Release Date: November 20th, 1964 MPAA Rating: Not Rated

Director: Nathan Juran Actors: Edward Judd, Martha Hyer, Lionel Jeffries, Miles Malleson, Norman Bird, Betty McDowall




lthough the landing of the initial moon shuttle is drawn out, no time is wasted on governmental agents spouting mission jargon back on Earth. The film commences immediately with astronauts walking on the crater-filled satellite – before revealing that the real story actually begins long ago, not only taking place in earthbound England but also refraining from revisiting lunar locations until approximately one hour later. And it takes even longer before special visual effects mastermind Ray Harryhausen’s monsters show up … and the prevalent moon denizens, called Selenites, don’t count, since they’re just smallish actors in rubbery costumes and masks.

Mothership UN-1 sends its survey team, inside the tiny shuttle Only Child, to explore the surface of the moon. Sergeant Andrew Martin is the first man on the moon and the feat is celebrated all across the world.

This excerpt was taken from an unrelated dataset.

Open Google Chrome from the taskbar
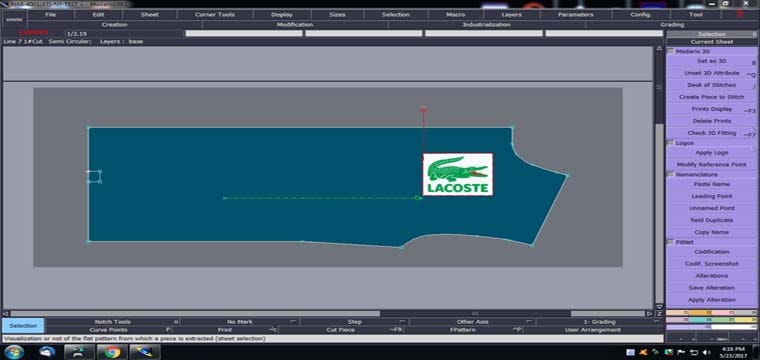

But when one of the crew members finds a tattered British flag and a bit of paper (a legal summons) with the year 1899 and the name Katherine Callendor (Martha Hyer), they’re stumped as to how such an artifact could have been placed on the previously unreachable rock.

The U.N. Space Agency sends several researchers to Dymchurch, England in the pursuit of Katherine’s information, which in turn leads them to Arnold Bedford (Edward Judd), an elderly, senile man in a nursing home. When the agents show him photos of the moon items, he retells his tale of space travel so many years ago (turning the meat of the story into an epic flashback). He was an aspiring playwright hoping to escape his numerous creditors by hiding out in the picturesque, isolated family property, Cherry Cottage. Agitated, bumbling, flighty scientist Joseph Cavor (Lionel Jeffries) was conducting rather dangerous experiments at the neighboring estate, involving the production of Cavorite, a metallic paste that can cut off the force of gravity from objects coated in the goop. While Arnold thought of the prosperousness of selling the invention to the army for use on boots, Cavor was preoccupied with journeying to the moon (where nuggets of gold dot the craggy orb like raisins in a fruitcake). In fact, he had already built a spherical spaceship over the course of several years, intent on the expedition even before Cavorite was functional. As he prepared for the trip with the enthusiastic Bedford, his Boston fiancée Katherine was accidentally taken along for the ride as well – a grand voyage that soon revealed that the moon was inhabited by insectoid denizens.

Jeffries exaggerates his kooky scientist role to the point of idiocy (not unlike the way Peter Cushing would do so in 1976’s “At the Earth’s Core”), barely able to cease twitching and muttering and stumbling over his words, while Judd’s character is portrayed as a weaselly conman quick to lie to his significant other and scam his landlord. Hyer is the only likeable persona, though her carelessness causes plenty of predicaments – and she rarely takes her situation seriously. Meanwhile, unnecessary comedy moments make their way into the picture, which is odd considering the tone remains consistently lighthearted, even when Harryhausen’s legendary stop-motion combatants finally appear. Especially in comparison to his other fantasy works, there are relatively few monsters present.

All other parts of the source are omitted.